Friday, August 19, 2011

Quick Chèvre and Cherry Tomato Pasta

I had been cold all morning and needed something warm on this chilly day, something other than a sandwich. Plus there was the fact that we had no bread. A salad is not warming and a toasted cheese sandwich was impossible. I have goat cheese that needs to be used, cherry tomatoes in the garden, basil in a glass on the counter and I always have pasta. I thought back to a recipe I vaguely remembered and entered ingredients into google. I came up with a basic plan and the photo shows the result. It was good, warm, and quick and easy enough to have for lunch.
Chèvre and Cherry Tomato Pasta
serves 1
a handful of cherry tomatoes, halved
1 clove of garlic. finely chopped
small handful of basil leaves, sliced
crumbled
fresh goat cheese
some extra virgin olive oil
salt and pepper to taste
a couple of pinches piment d'esplette, enough dry pasta, any shape, to serve one. I used linguine

Boil salted water to cook the pasta. While waiting for the water to boil and then for the pasta to cook, place tomatoes, garlic, and basel in a pasta bowl. Pour over a small amount of olive oil. This can be done as long as an hour before cooking the pasta. Crumble some goat cheese over the tomato mixture.
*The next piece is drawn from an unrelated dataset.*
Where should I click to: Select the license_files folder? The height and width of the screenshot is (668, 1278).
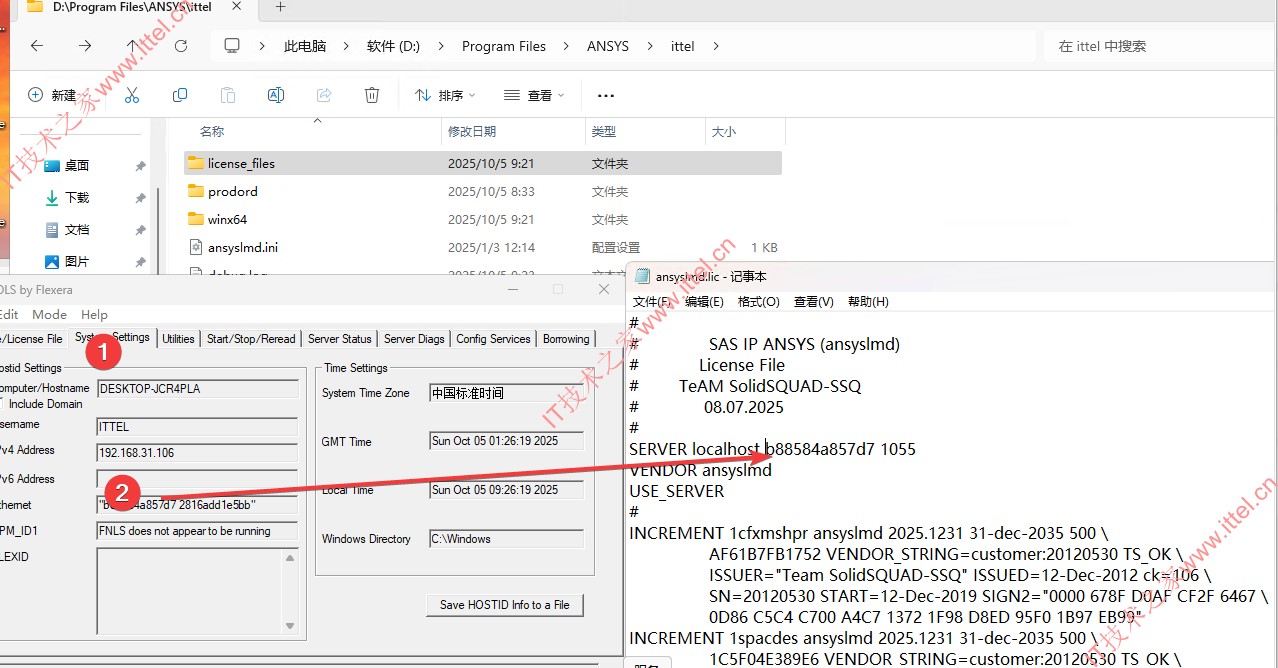coord(241,163)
When the pasta is cooked, drain, saving some of the water. Immediately add the pasta to the tomato mixture and toss. The cheese will melt to coat the pasta. Add some of the reserved pasta water to make the sauce formed by the melted cheese the consistency you like. Salt and pepper to taste. Add piment d'esplette to taste.
This is very rich and I ended up with more than I could possibly eat for lunch. The big eater in our household happily finished it even though he doesn't like chèvre.

Saturday, August 13, 2011

Clam Chowder

A friend of mine unfortunately had to have a tooth pulled and wasn't able to have anything but soft food that she didn't have to chew. I made her a pot of this clam chowder which is a variation of the recipe from the first Sunset " Best Recipes" cookbook.

Clam Chowder
6 slices of the best bacon you can find. Mine was from the Corralitos Market
A little more than a pound of potatoes, la ratte or Yukon gold, diced
1 large onion, diced
2 cans clams
4 tablespoons butter
2 tablespoons flour
1 1/2 to 2 cups whole milk
Fresh thyme
Salt pepper

Cut the bacons into lardons and brown over medium heat in a large pot. Remove bacon from the pot and add onions to the fat. Cook until almost translucent. If there isn't enough fat from the bacon to cook the onions, add a tablespoon of butter to the pot. Add potatoes and thyme. Stir and cook for a few minutes longer. Add liquid from the clams. If there isn't enough to almost cover the onions and potatoes, add water until almost covered. Bring to a simmer and cook until the potatoes are tender. Melt the butter, 3 to 4 T, add the flour, and cook until bubbly. Slowly stir in 1 1/2 cup milk and cook until thickened. Add the thickened milk to the potatoes. Stir in the clams and bacon. Add salt and pepper to taste. If too thick, add more milk until the chowder is the consistency you like.